### [Short exercise]
Lay out each line of the data below as a numbered list, omitting any blank lines. Leave the pictures out of your answer.

(Items from a dataset)
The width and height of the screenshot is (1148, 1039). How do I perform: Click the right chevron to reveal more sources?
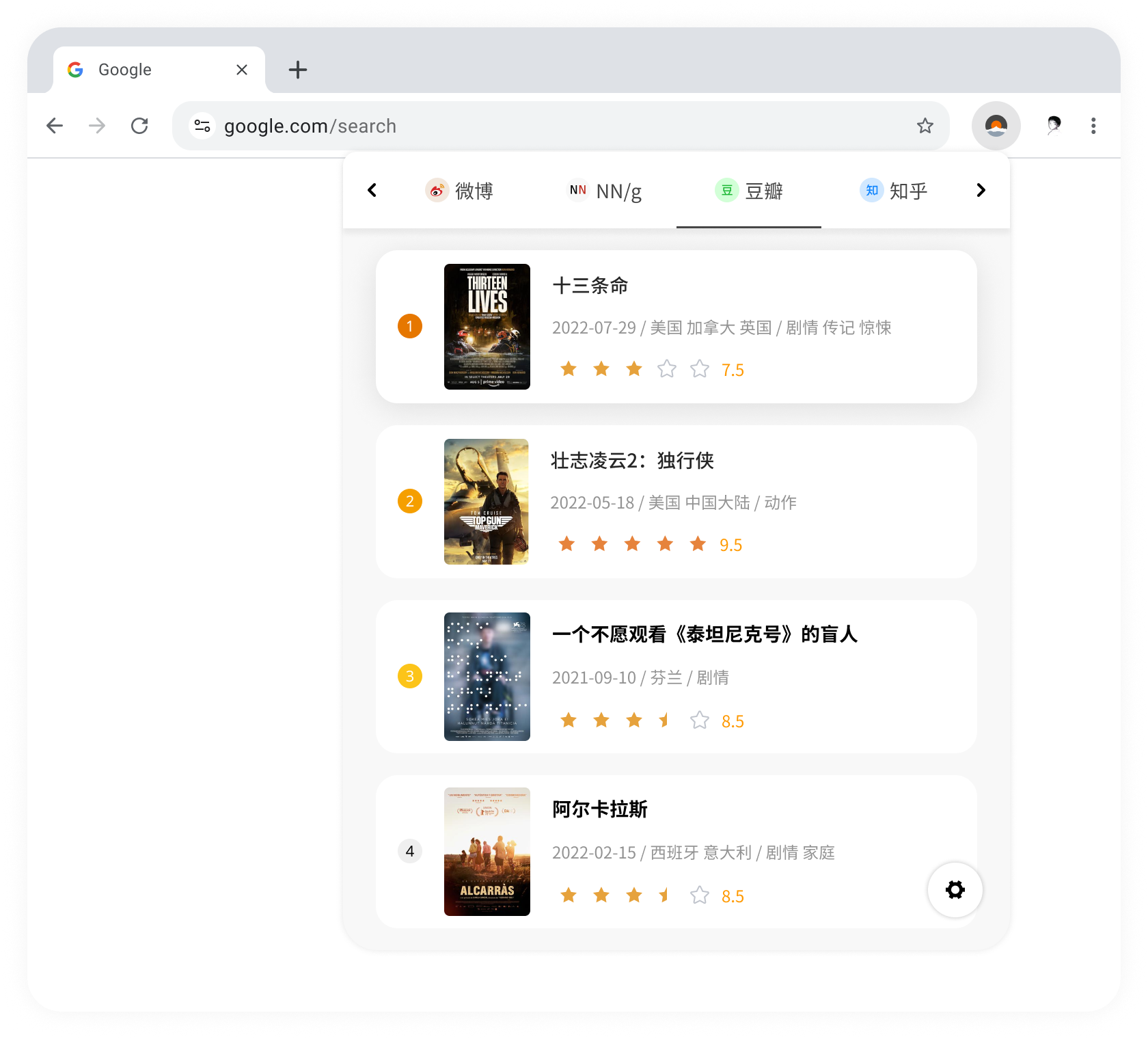981,190
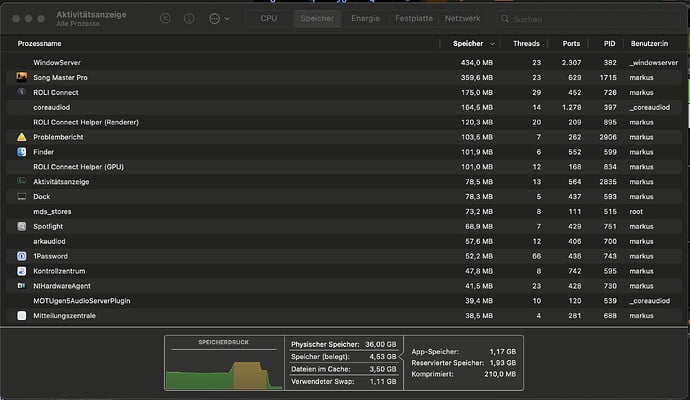Click the stop process icon in toolbar
690x400 pixels.
(x=165, y=18)
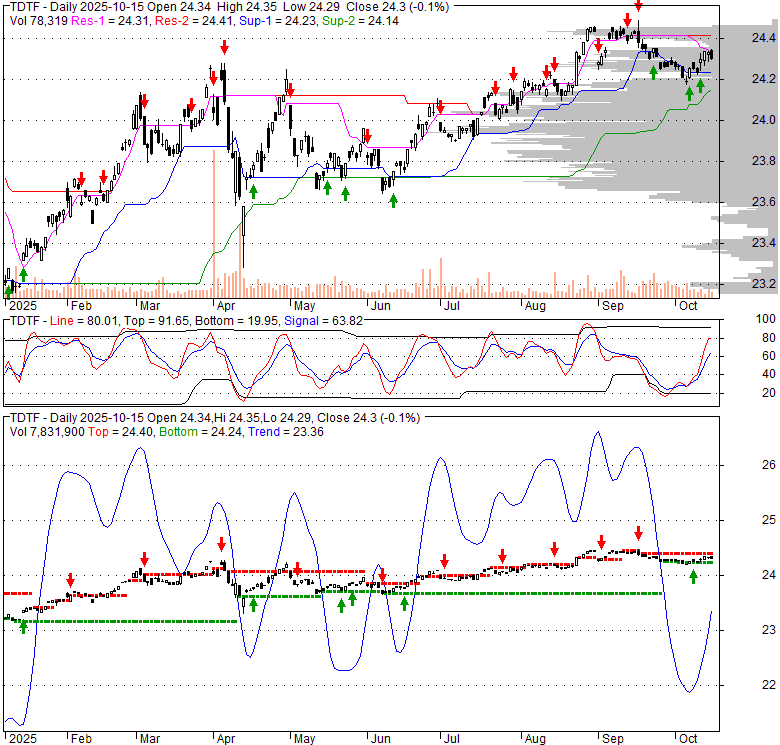780x745 pixels.
Task: Click the red down arrow above the September price peak
Action: (639, 7)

### [Solution to this exercise]
1. The width and height of the screenshot is (1148, 1039). How do I perform: Click the right chevron to reveal more sources?
2. 981,190
3. Click the stop process icon in toolbar
4. 690x400 pixels.
5. (x=165, y=18)
6. 780x745 pixels.
7. Task: Click the red down arrow above the September price peak
8. Action: (639, 7)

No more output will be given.